[[ Provided data, beginning ]]

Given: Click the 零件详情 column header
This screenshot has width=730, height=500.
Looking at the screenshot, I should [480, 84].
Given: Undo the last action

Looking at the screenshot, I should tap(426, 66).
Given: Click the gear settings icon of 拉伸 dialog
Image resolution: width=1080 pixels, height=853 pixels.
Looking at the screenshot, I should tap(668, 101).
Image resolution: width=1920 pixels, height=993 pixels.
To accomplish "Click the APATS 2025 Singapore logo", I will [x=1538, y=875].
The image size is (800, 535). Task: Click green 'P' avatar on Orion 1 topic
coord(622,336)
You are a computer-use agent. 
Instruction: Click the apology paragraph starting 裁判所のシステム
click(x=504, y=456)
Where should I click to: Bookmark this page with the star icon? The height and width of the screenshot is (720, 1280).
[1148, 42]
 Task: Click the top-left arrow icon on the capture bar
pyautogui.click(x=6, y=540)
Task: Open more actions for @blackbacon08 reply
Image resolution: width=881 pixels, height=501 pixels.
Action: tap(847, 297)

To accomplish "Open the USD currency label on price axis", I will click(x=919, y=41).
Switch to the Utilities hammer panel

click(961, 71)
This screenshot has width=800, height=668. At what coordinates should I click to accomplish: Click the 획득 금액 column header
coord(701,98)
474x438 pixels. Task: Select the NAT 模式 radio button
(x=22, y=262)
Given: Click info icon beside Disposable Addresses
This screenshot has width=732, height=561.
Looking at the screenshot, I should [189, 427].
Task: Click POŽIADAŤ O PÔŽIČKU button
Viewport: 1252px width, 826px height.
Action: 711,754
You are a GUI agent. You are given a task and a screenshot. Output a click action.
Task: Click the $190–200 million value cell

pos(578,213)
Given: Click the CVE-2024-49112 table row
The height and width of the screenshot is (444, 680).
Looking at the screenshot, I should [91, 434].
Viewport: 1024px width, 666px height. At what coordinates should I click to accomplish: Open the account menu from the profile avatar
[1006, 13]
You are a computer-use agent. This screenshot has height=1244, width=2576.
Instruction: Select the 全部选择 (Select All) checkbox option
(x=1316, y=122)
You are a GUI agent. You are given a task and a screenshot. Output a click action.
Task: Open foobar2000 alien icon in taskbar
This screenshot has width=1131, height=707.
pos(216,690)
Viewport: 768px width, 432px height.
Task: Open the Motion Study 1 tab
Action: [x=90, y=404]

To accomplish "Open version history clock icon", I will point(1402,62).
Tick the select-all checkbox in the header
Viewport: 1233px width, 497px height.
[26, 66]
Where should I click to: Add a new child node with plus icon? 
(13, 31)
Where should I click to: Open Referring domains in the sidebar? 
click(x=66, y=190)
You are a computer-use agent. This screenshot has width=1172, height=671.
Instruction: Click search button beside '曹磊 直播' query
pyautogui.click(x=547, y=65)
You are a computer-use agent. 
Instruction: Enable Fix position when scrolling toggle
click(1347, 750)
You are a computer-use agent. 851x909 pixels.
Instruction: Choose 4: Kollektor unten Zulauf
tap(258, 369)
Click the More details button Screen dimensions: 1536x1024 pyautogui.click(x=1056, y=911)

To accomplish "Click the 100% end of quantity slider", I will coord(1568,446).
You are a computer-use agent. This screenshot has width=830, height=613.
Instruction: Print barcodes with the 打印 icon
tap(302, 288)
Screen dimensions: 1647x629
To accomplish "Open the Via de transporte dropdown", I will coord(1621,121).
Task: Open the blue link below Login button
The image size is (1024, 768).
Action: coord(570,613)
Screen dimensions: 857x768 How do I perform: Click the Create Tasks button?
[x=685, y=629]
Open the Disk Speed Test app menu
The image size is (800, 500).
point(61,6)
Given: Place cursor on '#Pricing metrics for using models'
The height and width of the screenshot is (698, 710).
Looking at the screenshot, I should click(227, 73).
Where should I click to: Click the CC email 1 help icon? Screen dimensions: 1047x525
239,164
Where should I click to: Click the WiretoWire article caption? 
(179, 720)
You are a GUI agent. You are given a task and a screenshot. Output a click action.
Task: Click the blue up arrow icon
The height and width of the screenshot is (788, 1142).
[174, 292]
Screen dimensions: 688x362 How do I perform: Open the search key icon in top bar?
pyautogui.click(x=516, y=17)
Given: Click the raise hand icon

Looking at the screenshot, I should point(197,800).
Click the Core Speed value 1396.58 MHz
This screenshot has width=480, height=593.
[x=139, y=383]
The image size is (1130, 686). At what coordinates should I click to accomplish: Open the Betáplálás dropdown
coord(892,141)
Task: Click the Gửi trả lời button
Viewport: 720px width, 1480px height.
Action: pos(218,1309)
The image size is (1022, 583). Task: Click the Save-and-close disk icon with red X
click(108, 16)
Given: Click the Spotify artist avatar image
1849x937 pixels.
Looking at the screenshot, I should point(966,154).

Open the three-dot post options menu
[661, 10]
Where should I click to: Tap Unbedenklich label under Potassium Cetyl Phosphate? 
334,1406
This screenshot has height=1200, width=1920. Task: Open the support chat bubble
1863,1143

[[ Provided data, end ]]

• What you should do
Nothing in the records may be left out; copy them all exactly.

• Exercise result
Given: Click the 零件详情 column header
This screenshot has width=730, height=500.
Looking at the screenshot, I should [480, 84].
Given: Undo the last action

Looking at the screenshot, I should tap(426, 66).
Given: Click the gear settings icon of 拉伸 dialog
Image resolution: width=1080 pixels, height=853 pixels.
Looking at the screenshot, I should tap(668, 101).
Image resolution: width=1920 pixels, height=993 pixels.
To accomplish "Click the APATS 2025 Singapore logo", I will [x=1538, y=875].
The image size is (800, 535). Task: Click green 'P' avatar on Orion 1 topic
coord(622,336)
You are a computer-use agent. 
Instruction: Click the apology paragraph starting 裁判所のシステム
click(x=504, y=456)
Where should I click to: Bookmark this page with the star icon? The height and width of the screenshot is (720, 1280).
[1148, 42]
 Task: Click the top-left arrow icon on the capture bar
pyautogui.click(x=6, y=540)
Task: Open more actions for @blackbacon08 reply
Image resolution: width=881 pixels, height=501 pixels.
Action: tap(847, 297)

To accomplish "Open the USD currency label on price axis", I will click(x=919, y=41).
Switch to the Utilities hammer panel

click(961, 71)
This screenshot has width=800, height=668. At what coordinates should I click to accomplish: Click the 획득 금액 column header
coord(701,98)
474x438 pixels. Task: Select the NAT 模式 radio button
(x=22, y=262)
Given: Click info icon beside Disposable Addresses
This screenshot has width=732, height=561.
Looking at the screenshot, I should [189, 427].
Task: Click POŽIADAŤ O PÔŽIČKU button
Viewport: 1252px width, 826px height.
Action: 711,754
You are a GUI agent. You are given a task and a screenshot. Output a click action.
Task: Click the $190–200 million value cell

pos(578,213)
Given: Click the CVE-2024-49112 table row
The height and width of the screenshot is (444, 680).
Looking at the screenshot, I should [91, 434].
Viewport: 1024px width, 666px height. At what coordinates should I click to accomplish: Open the account menu from the profile avatar
[1006, 13]
You are a computer-use agent. This screenshot has height=1244, width=2576.
Instruction: Select the 全部选择 (Select All) checkbox option
(x=1316, y=122)
You are a GUI agent. You are given a task and a screenshot. Output a click action.
Task: Open foobar2000 alien icon in taskbar
This screenshot has width=1131, height=707.
pos(216,690)
Viewport: 768px width, 432px height.
Task: Open the Motion Study 1 tab
Action: [x=90, y=404]

To accomplish "Open version history clock icon", I will point(1402,62).
Tick the select-all checkbox in the header
Viewport: 1233px width, 497px height.
[26, 66]
Where should I click to: Add a new child node with plus icon? 
(13, 31)
Where should I click to: Open Referring domains in the sidebar? 
click(x=66, y=190)
You are a computer-use agent. This screenshot has width=1172, height=671.
Instruction: Click search button beside '曹磊 直播' query
pyautogui.click(x=547, y=65)
You are a computer-use agent. 
Instruction: Enable Fix position when scrolling toggle
click(1347, 750)
You are a computer-use agent. 851x909 pixels.
Instruction: Choose 4: Kollektor unten Zulauf
tap(258, 369)
Click the More details button Screen dimensions: 1536x1024 pyautogui.click(x=1056, y=911)

To accomplish "Click the 100% end of quantity slider", I will coord(1568,446).
You are a computer-use agent. This screenshot has width=830, height=613.
Instruction: Print barcodes with the 打印 icon
tap(302, 288)
Screen dimensions: 1647x629
To accomplish "Open the Via de transporte dropdown", I will coord(1621,121).
Task: Open the blue link below Login button
The image size is (1024, 768).
Action: coord(570,613)
Screen dimensions: 857x768 How do I perform: Click the Create Tasks button?
[x=685, y=629]
Open the Disk Speed Test app menu
The image size is (800, 500).
point(61,6)
Given: Place cursor on '#Pricing metrics for using models'
The height and width of the screenshot is (698, 710).
Looking at the screenshot, I should click(227, 73).
Where should I click to: Click the CC email 1 help icon? Screen dimensions: 1047x525
239,164
Where should I click to: Click the WiretoWire article caption? 
(179, 720)
You are a GUI agent. You are given a task and a screenshot. Output a click action.
Task: Click the blue up arrow icon
The height and width of the screenshot is (788, 1142).
[174, 292]
Screen dimensions: 688x362 How do I perform: Open the search key icon in top bar?
pyautogui.click(x=516, y=17)
Given: Click the raise hand icon

Looking at the screenshot, I should point(197,800).
Click the Core Speed value 1396.58 MHz
This screenshot has width=480, height=593.
[x=139, y=383]
The image size is (1130, 686). At what coordinates should I click to accomplish: Open the Betáplálás dropdown
coord(892,141)
Task: Click the Gửi trả lời button
Viewport: 720px width, 1480px height.
Action: pos(218,1309)
The image size is (1022, 583). Task: Click the Save-and-close disk icon with red X
click(108, 16)
Given: Click the Spotify artist avatar image
1849x937 pixels.
Looking at the screenshot, I should point(966,154).

Open the three-dot post options menu
[661, 10]
Where should I click to: Tap Unbedenklich label under Potassium Cetyl Phosphate? 
334,1406
This screenshot has height=1200, width=1920. Task: Open the support chat bubble
1863,1143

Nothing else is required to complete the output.